DNR Conservation Officer Academy starts January 4th with 44 recruits


LANSING, MI – Forty-four potential new conservation officers will report Sunday, January 4th, 2014, in Lansing to attend the Department of Natural Resources’ conservation officer training academy.

The Michigan Commission on Law Enforcement Standards-sanctioned academy will be led by the DNR’s Law Enforcement Division training section.




The academy is funded in the DNR budget through a General Fund appropriation providing 25 new positions approved by the Legislature and Gov. Rick Snyder, nine new positions funded by the new hunting and fishing license structure, and 10 previously funded positions that are replacing officers who have recently retired or left the division.

The 44 recruits will complete a 22-week training academy that includes 14 weeks of basic police training and eight weeks of more specialized conservation officer training. There are 40 men and four women in this recruit school. Eleven of the new recruits are military veterans and two are previous law enforcement officers.

DNR conservation officers serve a distinct role in Michigan’s law enforcement community. They are certified police officers with the authority to enforce all of Michigan’s criminal laws. As conservation officers, they also have unique training in a wide variety of other areas related to the protection of Michigan’s citizens and natural resources.

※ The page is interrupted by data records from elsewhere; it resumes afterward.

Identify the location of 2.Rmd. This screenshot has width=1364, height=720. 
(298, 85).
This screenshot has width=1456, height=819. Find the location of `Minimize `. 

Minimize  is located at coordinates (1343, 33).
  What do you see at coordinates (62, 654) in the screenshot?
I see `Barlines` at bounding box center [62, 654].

Increased funding for more conservation officers was a priority for the DNR in the last two state budgets. While the addition earlier this year of 23 new officers has helped address some critical vacancies around the state, there is still a need to fill additional critical positions, said Gary Hagler, chief of the DNR’s Law Enforcement Division.

“With more officers in the field, we can have more customer contact and create a safer recreational experience in Michigan. We also have been able to provide more rural policing throughout the state,” Hagler said. “While the most recent group of new officers has provided a much-needed shot in the arm, we still have important vacancies that we must address.”

Recruitment for the next class of conservation officers is ongoing, said Lt. Andrew Turner, training supervisor for the DNR’s Law Enforcement Division.

“Men and women interested in a career as a conservation officer should start the process now by taking the Michigan Civil Service exam and completing the online job application for a future academy,” Turner said.